Der Junge hatte seinen Rundgang beendet und blieb vor dem pochenden Herzen stehen. Es lag direkt vor ihm, eingebettet inmitten des Stammes. Als seine Finger es vorsichtig berührten, leuchtete das intensive Grün auf, überstrahlte für einen Moment alle umliegenden Pflanzen. Ein Lächeln zeichnete sich auf den Lippen des Buben ab. Er ließ sich im Gras nieder und lehnte sich mit dem Rücken gegen den Baumstamm. Für einen Moment schloss er die Augen und genoss das Summen der Bienen, lauschte dem Rauschen der Blätter, hörte die Grillen zirpen und die Vögel zwitschern. 

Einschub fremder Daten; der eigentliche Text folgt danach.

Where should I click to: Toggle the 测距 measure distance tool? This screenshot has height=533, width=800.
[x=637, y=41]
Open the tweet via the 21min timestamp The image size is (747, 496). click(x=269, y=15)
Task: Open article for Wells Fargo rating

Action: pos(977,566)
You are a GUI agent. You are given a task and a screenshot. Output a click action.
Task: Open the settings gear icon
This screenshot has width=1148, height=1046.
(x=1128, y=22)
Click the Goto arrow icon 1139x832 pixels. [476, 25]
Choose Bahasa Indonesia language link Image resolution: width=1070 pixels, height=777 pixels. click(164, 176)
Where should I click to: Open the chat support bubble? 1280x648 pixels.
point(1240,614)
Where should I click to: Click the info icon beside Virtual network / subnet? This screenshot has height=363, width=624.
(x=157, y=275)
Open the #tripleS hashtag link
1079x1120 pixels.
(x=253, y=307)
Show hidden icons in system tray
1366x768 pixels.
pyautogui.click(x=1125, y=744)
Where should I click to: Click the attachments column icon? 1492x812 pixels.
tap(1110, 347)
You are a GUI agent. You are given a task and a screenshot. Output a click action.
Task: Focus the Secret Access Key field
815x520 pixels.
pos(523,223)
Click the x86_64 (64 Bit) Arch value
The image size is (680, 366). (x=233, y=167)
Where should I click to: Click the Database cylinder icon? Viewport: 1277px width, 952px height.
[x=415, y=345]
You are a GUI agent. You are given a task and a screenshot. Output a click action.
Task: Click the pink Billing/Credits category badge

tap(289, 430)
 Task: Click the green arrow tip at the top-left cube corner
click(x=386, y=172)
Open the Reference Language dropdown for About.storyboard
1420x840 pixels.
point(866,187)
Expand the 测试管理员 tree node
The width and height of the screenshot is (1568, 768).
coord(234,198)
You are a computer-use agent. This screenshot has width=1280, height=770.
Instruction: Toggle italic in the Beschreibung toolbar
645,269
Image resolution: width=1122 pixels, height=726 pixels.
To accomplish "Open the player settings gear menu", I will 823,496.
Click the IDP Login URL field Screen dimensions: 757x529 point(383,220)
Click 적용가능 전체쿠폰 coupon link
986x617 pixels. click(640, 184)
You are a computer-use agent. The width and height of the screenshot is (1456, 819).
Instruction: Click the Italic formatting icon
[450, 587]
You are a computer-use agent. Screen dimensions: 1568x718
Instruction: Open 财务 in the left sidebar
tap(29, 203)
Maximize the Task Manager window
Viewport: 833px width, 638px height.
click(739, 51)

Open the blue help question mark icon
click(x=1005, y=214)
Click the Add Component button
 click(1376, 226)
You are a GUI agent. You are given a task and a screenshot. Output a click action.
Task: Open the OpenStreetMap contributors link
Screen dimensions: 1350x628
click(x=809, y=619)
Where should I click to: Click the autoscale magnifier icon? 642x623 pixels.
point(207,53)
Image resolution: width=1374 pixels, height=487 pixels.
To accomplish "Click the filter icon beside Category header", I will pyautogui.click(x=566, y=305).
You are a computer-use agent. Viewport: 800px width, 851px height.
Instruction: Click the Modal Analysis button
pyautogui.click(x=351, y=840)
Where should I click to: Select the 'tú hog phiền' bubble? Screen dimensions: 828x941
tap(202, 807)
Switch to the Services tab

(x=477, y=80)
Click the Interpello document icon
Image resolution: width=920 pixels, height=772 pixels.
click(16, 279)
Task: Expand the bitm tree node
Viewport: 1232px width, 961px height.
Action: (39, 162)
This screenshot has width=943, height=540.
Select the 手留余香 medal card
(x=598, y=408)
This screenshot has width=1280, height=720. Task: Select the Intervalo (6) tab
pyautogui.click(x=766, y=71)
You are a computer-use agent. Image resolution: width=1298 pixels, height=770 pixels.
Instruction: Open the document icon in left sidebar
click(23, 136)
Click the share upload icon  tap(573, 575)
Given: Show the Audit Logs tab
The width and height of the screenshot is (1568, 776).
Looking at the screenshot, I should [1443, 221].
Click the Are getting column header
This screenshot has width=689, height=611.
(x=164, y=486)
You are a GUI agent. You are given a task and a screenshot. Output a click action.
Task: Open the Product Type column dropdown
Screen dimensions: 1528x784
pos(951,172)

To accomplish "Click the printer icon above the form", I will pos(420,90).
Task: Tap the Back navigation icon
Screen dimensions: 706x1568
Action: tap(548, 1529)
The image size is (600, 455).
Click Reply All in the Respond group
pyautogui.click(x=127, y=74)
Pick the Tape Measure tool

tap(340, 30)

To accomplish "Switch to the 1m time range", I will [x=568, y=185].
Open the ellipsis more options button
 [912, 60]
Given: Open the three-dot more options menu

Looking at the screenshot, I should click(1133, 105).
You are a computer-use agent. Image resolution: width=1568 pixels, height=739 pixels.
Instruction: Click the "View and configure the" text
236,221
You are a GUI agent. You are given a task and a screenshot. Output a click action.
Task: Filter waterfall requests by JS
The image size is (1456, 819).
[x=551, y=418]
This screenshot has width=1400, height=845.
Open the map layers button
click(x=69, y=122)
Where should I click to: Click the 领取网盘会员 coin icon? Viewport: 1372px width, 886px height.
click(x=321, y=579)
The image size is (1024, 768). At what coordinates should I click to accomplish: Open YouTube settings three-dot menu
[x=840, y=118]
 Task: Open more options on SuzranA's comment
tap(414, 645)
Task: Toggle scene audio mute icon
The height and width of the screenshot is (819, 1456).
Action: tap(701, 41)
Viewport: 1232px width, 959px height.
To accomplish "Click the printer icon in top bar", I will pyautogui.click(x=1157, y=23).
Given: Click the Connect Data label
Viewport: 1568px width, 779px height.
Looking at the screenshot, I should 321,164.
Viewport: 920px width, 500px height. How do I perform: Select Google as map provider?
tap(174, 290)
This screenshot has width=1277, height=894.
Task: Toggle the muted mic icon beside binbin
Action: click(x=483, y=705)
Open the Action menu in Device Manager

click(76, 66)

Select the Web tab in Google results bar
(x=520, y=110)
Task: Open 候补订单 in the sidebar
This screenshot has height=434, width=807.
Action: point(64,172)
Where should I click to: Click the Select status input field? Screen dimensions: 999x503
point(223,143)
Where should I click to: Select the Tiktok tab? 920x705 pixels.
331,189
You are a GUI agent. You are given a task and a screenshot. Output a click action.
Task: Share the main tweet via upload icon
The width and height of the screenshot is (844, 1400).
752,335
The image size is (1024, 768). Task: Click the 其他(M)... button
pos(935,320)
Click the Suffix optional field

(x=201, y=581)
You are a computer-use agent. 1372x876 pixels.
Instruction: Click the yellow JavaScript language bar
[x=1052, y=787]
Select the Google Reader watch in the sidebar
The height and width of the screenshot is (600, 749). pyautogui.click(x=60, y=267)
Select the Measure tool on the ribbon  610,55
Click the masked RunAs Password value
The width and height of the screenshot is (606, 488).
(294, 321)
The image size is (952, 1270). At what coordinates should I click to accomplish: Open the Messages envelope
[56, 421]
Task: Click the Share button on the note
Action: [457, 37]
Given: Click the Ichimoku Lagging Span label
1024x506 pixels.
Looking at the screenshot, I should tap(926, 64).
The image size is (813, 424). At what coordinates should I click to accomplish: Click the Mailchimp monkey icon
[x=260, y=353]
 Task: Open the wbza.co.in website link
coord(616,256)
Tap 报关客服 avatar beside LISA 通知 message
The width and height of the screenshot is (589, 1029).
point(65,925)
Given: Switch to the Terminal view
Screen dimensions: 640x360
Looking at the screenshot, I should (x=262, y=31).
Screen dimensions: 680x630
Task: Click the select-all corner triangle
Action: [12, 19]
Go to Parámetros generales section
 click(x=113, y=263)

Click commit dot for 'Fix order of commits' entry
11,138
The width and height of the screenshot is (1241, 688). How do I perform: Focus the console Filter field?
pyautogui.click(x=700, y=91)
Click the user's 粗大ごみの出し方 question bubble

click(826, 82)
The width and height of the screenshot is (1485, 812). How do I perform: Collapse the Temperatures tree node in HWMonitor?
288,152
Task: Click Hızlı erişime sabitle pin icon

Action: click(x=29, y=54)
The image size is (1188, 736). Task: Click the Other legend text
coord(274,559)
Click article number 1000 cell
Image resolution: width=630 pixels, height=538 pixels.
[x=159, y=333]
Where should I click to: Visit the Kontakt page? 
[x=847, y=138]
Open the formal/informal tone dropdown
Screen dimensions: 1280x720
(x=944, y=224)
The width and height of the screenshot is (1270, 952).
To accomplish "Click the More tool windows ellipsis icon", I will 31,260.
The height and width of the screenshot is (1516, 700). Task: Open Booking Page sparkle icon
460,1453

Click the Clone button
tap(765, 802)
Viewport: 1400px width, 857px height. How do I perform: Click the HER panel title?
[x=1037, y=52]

„Ich habe etwas mitgebracht!“, erklärte er dem Baum stolz, zog hastig ein zerknittertes Papierknäuel aus seiner Hosentasche und sprang auf. „Heutiges Thema!“, rief der Junge, richtete sich zu voller Größe auf und las vor: „Bau neuer Parkplätze und Wohnviertel in der Steiermark! Papa sagt, das ist hier bei dir! Ich- “ Der Junge hielt erschrocken inne. Das grüne Herz des Baumes hatte zu flackern begonnen. Teile des satten Grüns waren verdrängt worden, schwarze Flecken traten hervor. Der Junge ließ den Artikel fallen. „Was hast du denn?“, fragte er verängstigt und berührte die Rinde. Sie pochte, Stücke davon brachen ab und fielen zu Boden. Der Baum bebte. Das Kind klammerte sich an den Stamm und schloss die Augen. Allmählich verebbte das Beben, die Äste hoben sich an, die stürmischen Bewegungen gingen in sanftes Rauschen über. Der Bub öffnete vorsichtig die Augen. Sein Blick wanderte zum Herz. Teile des Grüns waren verschwunden, anstelle der gesunden Farbe klafften nun schwarze Löcher. Fragend sah er die Buche an. „Weißt du, immer, wenn Menschen neue Parkplätze bauen, Häuser und Einkaufszentren entstehen, sind wir Pflanzen betroffen. Unsere Freunde sterben. Wir Bäume spüren das. Manche sind traurig, weil sie Freunde verlieren. Manche sterben mit ihnen, weil sie allein nicht leben können!“, erklärte der alte Baum mit trauriger Stimme. Der kleine Junge sah ihn mit weit aufgerissenen Augen an. „Das ist doch nicht gut! Wieso machen die Menschen das?“ - „Ich beobachte seit Langem, wie die Menschen mit der Natur umgehen. Sie ist ihnen im Weg!“ Die Stimme des Giganten war müde. 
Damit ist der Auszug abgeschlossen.